If you are like me, then you hate it when your code is doing guesswork. When I write an XPath or XQuery statement, there is always room for errors that can't be caught by the compiler.
Below I describe a way to create a sufficiently concrete object oriented wrapper, from any language that can be described by xml. The process, including debugging should take 5-15 minutes depending on your skill level, mostly wasting your time with my superfluous comments.
Attention: If you just want is to parse an OPML file, the code is located in the folder below.
The code is in Visual Basic .net however it's trivial to turn it into c# . Just paste it
hereand click convert. Always remember that all the .net languages are completely equivalent.
Prequisites: You need a version of Visual Studio, preferably 2005 or newer. You can always download one of the free (as in beer)
Express Editions.
Step 1:Now to the feat itself. First off, you need the XSD grammar of the xml language. There are three options:
You most likely have it, or you can Google it. Eg try "opml xsd" -- which won't fetch anything useful by the way. If you have the DTD -again Google that- , then open it in Visual Studio and click XML > Create Schema. If you have nothing, then you can still infer the schema from a sample file, provided that the sample is sufficiently representative. Again use the Create Schema option.
If your initial schema either DTD or XSD has an error, Studio will underline it in red for you. Check out your file to make sure it's ok.
Rant:In the abhorent case of the
OPML, there exists no valid grammar out there. Bizzare huh ? The best you can hope for is an antiquitated DTD [
here] which isn't even a valid DTD. At some point, there's a (true|false) option, where the defaults are true and false. Change this:
isComment (true|false) false
isBreakpoint (true|false) false
so that the false values are in double quotes.
OPML.org, sustained by Mr Winer doesn't help much. In fact the spec, doesn't make
anymentions to urls feeds and such. To his defense, the OPML wasn't intended for that. However something called OPML is now the standard for exchanging feed subscriptions, and just like with the history of RSS, he just pushes and forks without resolving the chaos in the community.
That said, good luck parsing OPML 2. The spec is a text document.
Step 2: Now you need to generate the wrapper classes. Lodged deeply in the Visual Studio package there exists a tool called xsd.exe . In the Start Menu, type 'comm' and open the Studio Command prompt. It should be the first to appear.
Go to the schema file, right click on it, while holding shift, then select Copy as path.
Go back to the command prompt and write "cd " then right-click, select paste and trim the file's name. Hit enter. This should change the prompt to locate you in the schema's directory. Type in dir /w if you want to make sure you're there.
Type "xsd <filename>.xsd /language:VB /c /eld" , substituting the filename with whatever you have. Hit enter. By now there should be a file with the same name as the xsd, which is the object wrapper.
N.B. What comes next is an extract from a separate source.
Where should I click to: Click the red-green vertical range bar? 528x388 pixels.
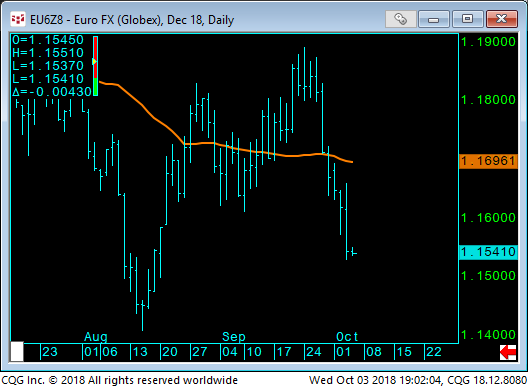coord(96,66)
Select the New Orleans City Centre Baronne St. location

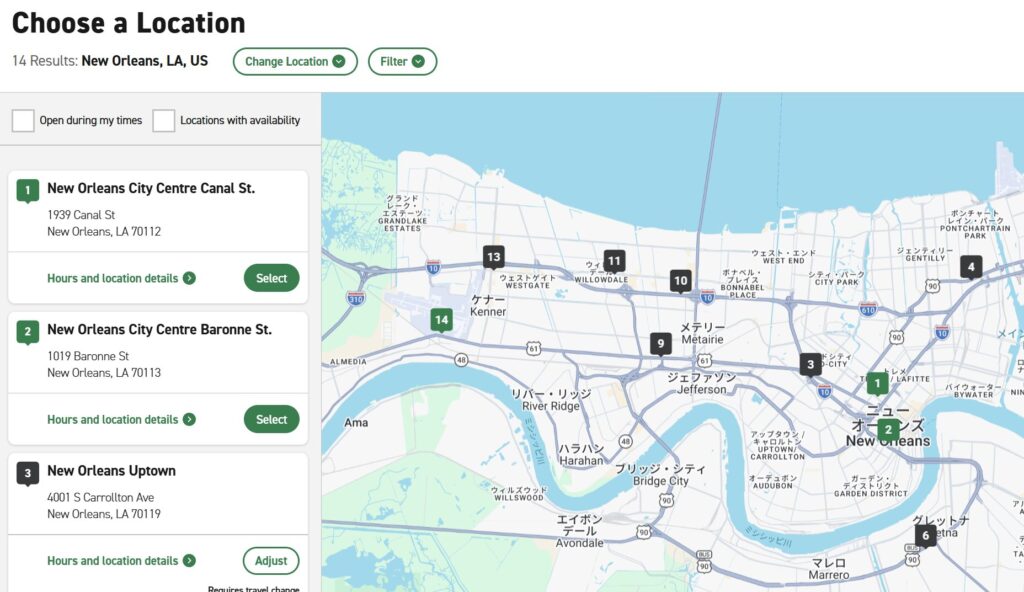tap(271, 419)
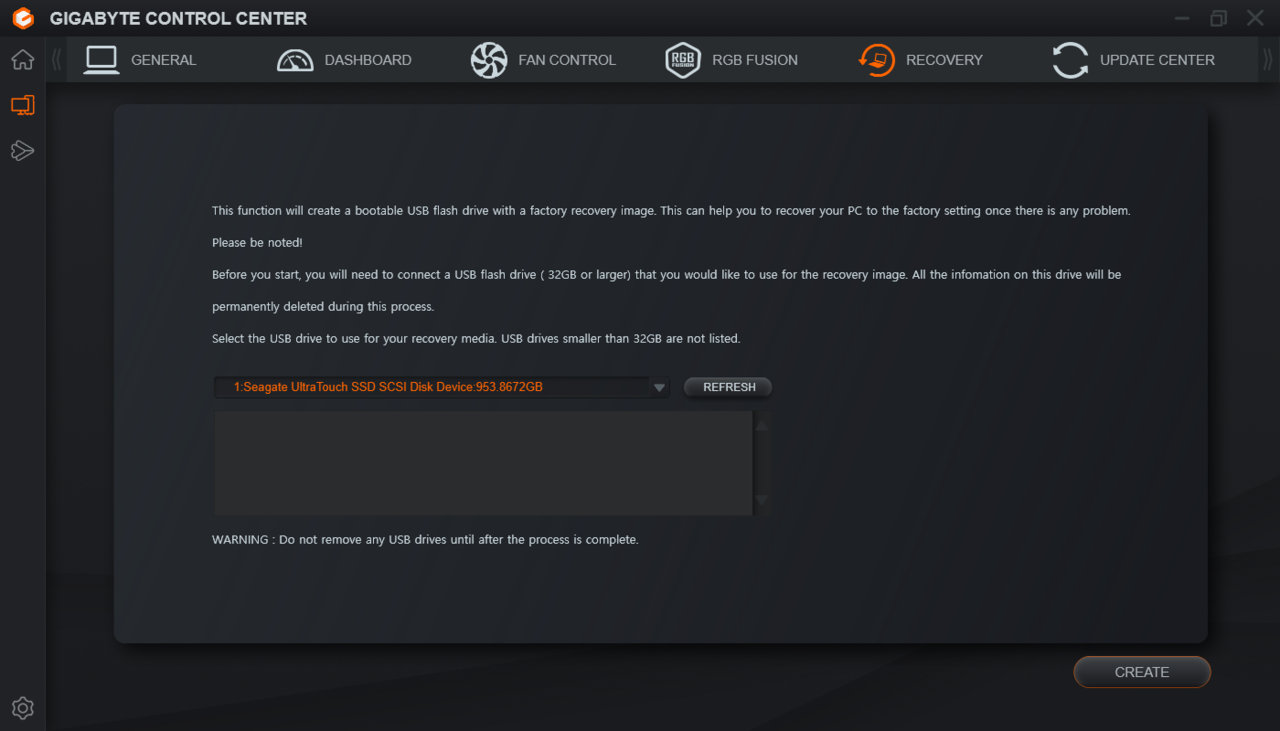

You can change the VB output to CS to get C# files. The eld switch adds support for Linq in the output file. Don't neglect the /c switch. I won't go in the details here, but xsd is allmighty. If you play with it a little you'll solve your problem. If you play with it a lot, you'll loose your sanity.
Once generated, you can go in and do your code menagerie or documentation as required. Note that you should never change the names or casing of the generated classes and their fields. Don't change anything unless you know how serialization works. It's safe to add whatever you want though.
Naturally, you might want to postpone changes until you have verified that parsing is ok. That said, xsd
nevermakes mistakes. If something is wrong, look at you xsd and verify that the xml you are parsing is valid against it.
Step 3:To the parsing itself now. If you are familiar with xml serialization, then we'll be deserializing objects. If not just paste the following lines in your code, and the return class hierarchy will be populated with values from the input file.
Public Shared FunctionParse(ByVal Content As String) As Opml
Dim ss As New Xml.Serialization.XmlSerializer(GetType(opml))
Dim ts As New System.IO.StringReader(Content)
Dim o As opml = ss.Deserialize(ts)
ts.Close()
Return o
End Function
or if you just want to load from a file
Public Shared Function Parse(ByVal Path As String) As opml
Dim ss As New Xml.Serialization.XmlSerializer(GetType(opml))
Dim instream As IO.Stream = IO.File.Open(Path, IO.FileMode.Open)
Dim o As opml = ss.Deserialize(instream)
instream.Close()
Return o
End Function
Naturally you want to replace the opml class with whatever xml element is the root of the xml document you're parsing. You'll find the respective class in the generated wrapper you have.